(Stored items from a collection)

--------------------------------------------------

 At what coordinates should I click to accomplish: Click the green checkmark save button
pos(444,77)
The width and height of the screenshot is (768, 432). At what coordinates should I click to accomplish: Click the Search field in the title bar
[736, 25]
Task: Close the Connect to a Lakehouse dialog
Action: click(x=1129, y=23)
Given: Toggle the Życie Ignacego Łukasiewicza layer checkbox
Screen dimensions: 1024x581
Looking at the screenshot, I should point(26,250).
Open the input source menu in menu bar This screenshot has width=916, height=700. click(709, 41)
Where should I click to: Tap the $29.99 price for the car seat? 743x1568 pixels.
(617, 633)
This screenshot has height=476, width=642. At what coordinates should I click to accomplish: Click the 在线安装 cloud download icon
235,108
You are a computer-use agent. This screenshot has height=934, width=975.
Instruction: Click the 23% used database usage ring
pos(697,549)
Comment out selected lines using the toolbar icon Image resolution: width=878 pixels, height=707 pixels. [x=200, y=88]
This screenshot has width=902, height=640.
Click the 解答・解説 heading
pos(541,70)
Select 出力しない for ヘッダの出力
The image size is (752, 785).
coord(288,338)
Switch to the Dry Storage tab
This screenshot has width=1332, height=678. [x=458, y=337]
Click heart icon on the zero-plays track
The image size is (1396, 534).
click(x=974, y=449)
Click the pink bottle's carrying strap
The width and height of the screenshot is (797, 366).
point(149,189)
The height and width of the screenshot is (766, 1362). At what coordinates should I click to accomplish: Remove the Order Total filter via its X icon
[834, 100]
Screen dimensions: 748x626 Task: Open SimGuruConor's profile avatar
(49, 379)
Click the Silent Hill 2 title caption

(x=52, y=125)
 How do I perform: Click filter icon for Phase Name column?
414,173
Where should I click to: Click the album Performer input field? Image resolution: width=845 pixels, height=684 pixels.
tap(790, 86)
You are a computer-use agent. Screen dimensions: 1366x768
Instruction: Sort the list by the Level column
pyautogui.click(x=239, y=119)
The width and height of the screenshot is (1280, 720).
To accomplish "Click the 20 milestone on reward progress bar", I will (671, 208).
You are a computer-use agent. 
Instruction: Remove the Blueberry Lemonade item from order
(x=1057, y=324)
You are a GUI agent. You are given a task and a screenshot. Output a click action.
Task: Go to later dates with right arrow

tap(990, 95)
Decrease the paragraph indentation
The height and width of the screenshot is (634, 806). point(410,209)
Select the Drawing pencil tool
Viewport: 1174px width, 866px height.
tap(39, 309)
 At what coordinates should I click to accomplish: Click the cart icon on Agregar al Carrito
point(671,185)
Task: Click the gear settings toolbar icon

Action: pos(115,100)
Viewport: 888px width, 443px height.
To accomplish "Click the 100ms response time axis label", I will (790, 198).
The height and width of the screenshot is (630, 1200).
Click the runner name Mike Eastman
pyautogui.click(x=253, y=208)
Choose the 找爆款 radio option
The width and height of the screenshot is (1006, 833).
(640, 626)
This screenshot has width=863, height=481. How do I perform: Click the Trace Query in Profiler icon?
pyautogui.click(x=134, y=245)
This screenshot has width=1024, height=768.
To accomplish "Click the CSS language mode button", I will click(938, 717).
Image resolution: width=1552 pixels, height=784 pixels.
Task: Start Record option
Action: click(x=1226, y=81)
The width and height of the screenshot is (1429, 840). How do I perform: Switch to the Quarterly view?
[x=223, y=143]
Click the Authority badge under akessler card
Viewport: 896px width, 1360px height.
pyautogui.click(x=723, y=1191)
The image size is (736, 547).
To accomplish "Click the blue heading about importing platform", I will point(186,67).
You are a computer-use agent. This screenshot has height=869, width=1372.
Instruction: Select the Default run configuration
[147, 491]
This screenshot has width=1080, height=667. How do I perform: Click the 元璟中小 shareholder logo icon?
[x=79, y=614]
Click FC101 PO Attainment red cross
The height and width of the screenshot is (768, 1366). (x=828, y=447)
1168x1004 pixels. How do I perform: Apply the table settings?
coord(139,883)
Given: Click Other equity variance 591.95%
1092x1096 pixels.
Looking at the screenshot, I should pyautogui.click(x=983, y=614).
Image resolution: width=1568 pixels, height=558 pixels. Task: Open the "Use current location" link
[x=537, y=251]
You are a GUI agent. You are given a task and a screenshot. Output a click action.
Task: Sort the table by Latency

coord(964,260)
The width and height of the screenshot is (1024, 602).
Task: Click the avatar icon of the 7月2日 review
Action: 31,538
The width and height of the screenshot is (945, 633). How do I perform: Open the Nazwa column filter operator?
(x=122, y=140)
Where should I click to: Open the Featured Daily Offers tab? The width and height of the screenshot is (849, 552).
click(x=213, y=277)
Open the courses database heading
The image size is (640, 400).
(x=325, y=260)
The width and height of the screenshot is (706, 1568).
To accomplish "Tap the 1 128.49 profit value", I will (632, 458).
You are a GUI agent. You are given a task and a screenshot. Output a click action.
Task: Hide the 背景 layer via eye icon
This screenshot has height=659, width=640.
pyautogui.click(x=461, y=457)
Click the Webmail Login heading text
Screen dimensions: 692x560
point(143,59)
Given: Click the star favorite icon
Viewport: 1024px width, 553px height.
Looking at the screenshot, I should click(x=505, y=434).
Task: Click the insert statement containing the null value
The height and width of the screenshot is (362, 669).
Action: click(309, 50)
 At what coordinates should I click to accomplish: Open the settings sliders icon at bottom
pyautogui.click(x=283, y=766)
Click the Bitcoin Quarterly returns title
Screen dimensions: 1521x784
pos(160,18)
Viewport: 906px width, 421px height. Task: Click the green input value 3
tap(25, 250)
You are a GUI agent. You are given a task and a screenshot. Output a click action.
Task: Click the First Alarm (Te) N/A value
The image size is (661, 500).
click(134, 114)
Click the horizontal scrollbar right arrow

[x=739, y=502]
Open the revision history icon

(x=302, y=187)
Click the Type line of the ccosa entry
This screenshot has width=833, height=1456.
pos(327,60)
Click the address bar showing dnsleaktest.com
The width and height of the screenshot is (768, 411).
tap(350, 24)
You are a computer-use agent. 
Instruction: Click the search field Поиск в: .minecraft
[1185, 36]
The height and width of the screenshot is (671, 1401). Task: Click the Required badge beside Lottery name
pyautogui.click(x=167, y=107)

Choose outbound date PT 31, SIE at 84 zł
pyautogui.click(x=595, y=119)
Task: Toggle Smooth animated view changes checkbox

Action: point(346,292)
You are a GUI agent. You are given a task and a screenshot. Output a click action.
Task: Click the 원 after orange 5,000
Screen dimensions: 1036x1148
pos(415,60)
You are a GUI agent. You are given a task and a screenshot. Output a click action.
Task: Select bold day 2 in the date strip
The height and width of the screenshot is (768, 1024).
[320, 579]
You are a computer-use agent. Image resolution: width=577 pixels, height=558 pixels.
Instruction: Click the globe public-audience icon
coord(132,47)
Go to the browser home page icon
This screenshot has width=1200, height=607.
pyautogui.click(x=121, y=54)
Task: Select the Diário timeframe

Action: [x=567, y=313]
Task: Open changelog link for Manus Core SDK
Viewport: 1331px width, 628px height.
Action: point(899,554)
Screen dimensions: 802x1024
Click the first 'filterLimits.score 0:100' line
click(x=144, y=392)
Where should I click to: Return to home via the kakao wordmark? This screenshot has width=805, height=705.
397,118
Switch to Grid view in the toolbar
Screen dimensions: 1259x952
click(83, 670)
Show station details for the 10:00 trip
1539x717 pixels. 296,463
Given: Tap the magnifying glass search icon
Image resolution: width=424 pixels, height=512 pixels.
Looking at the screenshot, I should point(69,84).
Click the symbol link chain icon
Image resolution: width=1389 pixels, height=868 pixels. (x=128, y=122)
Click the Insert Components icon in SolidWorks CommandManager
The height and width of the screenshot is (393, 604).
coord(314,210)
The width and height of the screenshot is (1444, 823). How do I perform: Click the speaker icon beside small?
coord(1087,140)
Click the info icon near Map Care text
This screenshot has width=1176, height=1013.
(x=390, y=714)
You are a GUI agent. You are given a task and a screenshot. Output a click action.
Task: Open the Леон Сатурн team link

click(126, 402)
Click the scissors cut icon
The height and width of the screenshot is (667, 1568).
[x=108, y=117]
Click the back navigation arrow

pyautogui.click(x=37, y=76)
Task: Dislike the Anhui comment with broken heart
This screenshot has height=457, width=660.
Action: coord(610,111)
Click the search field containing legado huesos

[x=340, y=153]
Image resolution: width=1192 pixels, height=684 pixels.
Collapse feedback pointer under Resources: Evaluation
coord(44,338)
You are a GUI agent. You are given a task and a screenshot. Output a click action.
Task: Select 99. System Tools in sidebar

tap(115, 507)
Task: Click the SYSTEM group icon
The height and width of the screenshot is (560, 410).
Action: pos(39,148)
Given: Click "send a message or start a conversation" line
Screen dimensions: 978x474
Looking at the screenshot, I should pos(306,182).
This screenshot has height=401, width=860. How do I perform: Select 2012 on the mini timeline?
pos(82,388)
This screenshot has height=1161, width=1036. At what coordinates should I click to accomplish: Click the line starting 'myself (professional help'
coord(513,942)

--------------------------------------------------

* **Task directions**
Please copy the lines above from the line with "At what coordinates should I click to accomplish: Click the cart" up to and including the line with "This screenshot has width=1024, height=768.", exactly as written and with nothing else.

* **Result**
 At what coordinates should I click to accomplish: Click the cart icon on Agregar al Carrito
point(671,185)
Task: Click the gear settings toolbar icon

Action: pos(115,100)
Viewport: 888px width, 443px height.
To accomplish "Click the 100ms response time axis label", I will (790, 198).
The height and width of the screenshot is (630, 1200).
Click the runner name Mike Eastman
pyautogui.click(x=253, y=208)
Choose the 找爆款 radio option
The width and height of the screenshot is (1006, 833).
(640, 626)
This screenshot has width=863, height=481. How do I perform: Click the Trace Query in Profiler icon?
pyautogui.click(x=134, y=245)
This screenshot has width=1024, height=768.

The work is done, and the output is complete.